Task objective:
Please reproduce verbatim the lines of the material starting with the line containing "Given: Click the Resize image button" and going on through the line containing "Looking at the", including both.

Record extracts:
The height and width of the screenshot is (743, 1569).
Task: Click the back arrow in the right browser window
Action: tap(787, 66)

---

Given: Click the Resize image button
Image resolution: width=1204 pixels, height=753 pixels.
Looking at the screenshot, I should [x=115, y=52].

Expected output:
Given: Click the Resize image button
Image resolution: width=1204 pixels, height=753 pixels.
Looking at the screenshot, I should [x=115, y=52].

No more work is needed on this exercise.